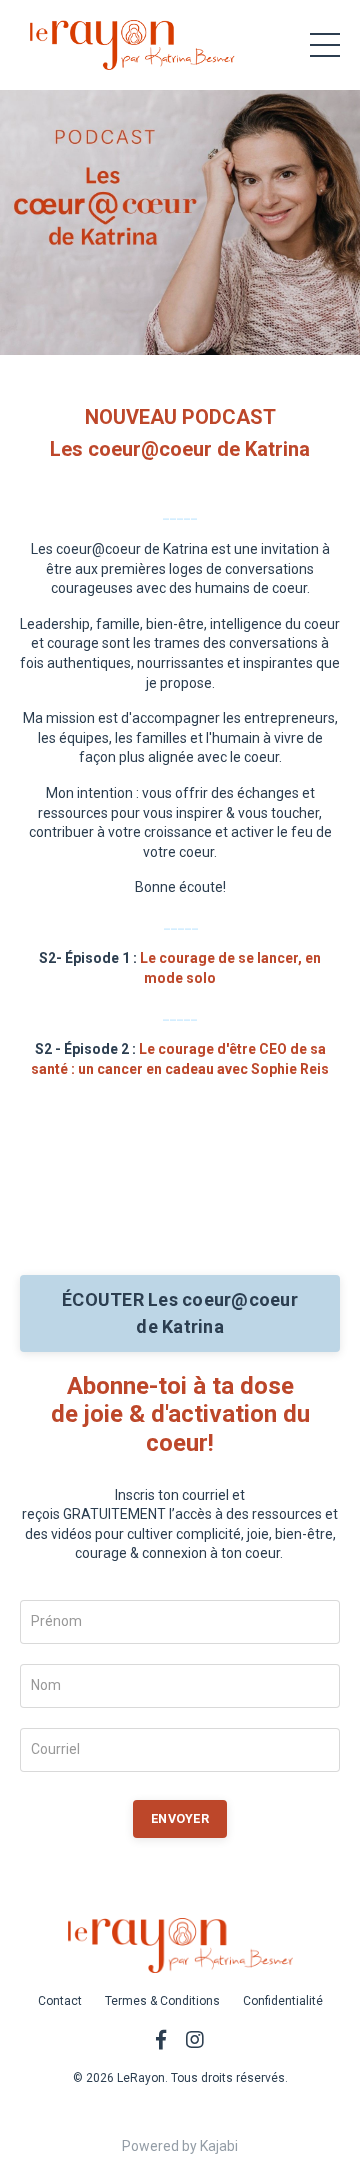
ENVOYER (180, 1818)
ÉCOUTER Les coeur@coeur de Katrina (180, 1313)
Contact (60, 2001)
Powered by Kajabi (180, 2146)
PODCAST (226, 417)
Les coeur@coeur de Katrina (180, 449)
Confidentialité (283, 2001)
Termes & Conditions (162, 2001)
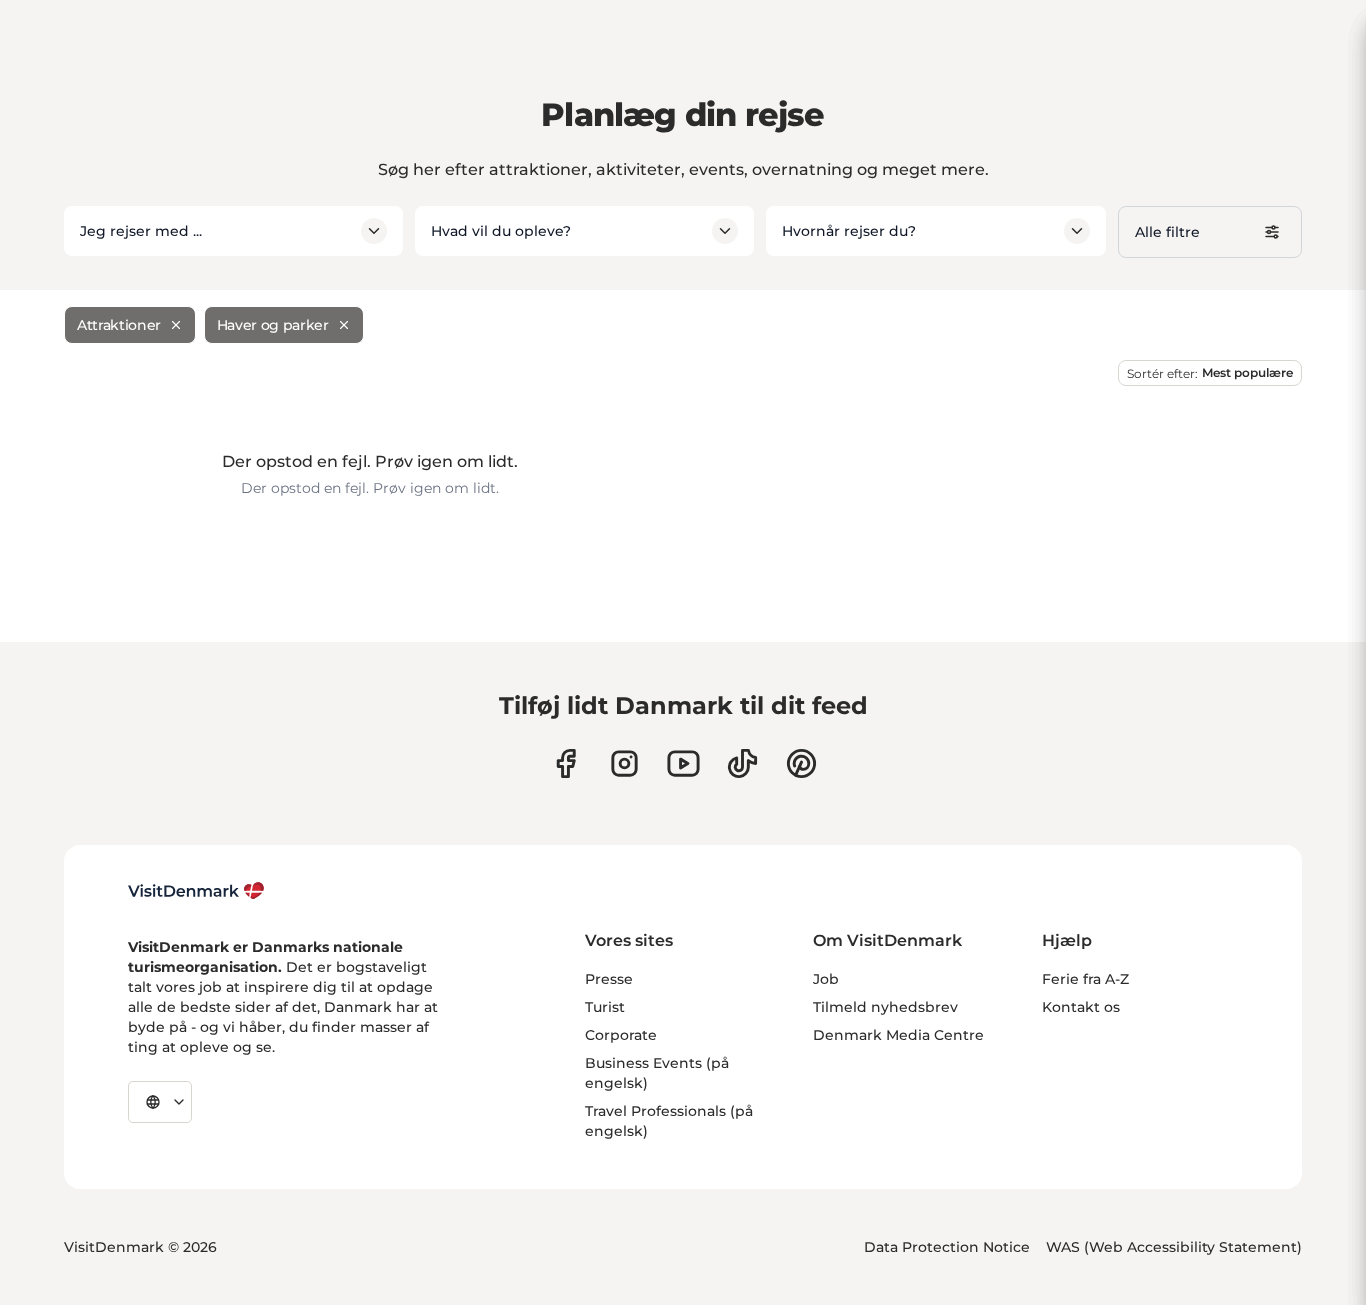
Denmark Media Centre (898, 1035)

════════════════

What to do -> Starting with the line that has "PODCAST (226, 417)" and ending with the last line of the records, retype every line exactly and only those lines. Do not include the pictures.

Solution to this task ->
PODCAST (226, 417)
Les coeur@coeur de Katrina (180, 449)
Confidentialité (283, 2001)
Termes & Conditions (162, 2001)
Denmark Media Centre (898, 1035)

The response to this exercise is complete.